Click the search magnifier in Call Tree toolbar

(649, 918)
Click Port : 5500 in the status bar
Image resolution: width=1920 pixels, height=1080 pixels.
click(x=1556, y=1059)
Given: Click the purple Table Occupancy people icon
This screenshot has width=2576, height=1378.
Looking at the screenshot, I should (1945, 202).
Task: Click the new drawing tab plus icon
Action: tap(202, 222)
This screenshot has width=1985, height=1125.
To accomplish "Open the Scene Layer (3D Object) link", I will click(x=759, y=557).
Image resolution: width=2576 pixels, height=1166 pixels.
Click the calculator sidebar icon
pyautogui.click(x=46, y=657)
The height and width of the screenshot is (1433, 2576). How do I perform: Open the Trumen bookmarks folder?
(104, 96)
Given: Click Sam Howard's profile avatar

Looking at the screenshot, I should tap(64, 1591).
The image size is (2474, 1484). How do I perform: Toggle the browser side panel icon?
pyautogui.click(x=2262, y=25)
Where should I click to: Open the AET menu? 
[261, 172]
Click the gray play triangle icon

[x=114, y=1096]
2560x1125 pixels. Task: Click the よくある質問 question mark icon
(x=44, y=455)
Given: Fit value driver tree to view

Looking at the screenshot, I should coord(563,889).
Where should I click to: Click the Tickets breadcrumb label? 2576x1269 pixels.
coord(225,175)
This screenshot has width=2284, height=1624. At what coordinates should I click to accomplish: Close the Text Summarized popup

▶ _The problem_: Using the data above, return every line that contains the string "accomplish".

▶ _Written response_:
To accomplish "Open the Scene Layer (3D Object) link", I will click(x=759, y=557).
This screenshot has width=2284, height=1624. At what coordinates should I click to accomplish: Close the Text Summarized popup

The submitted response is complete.